### PROMPT
Could you return the full listing below exactly as it appears?

### DATASET CONTENT
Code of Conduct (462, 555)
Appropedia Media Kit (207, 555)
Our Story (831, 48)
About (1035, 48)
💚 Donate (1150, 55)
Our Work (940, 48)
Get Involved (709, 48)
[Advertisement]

### ANSWER SPACE
Code of Conduct (462, 555)
Appropedia Media Kit (207, 555)
Our Story (831, 48)
About (1035, 48)
💚 Donate (1150, 55)
Our Work (940, 48)
Get Involved (709, 48)
[Advertisement]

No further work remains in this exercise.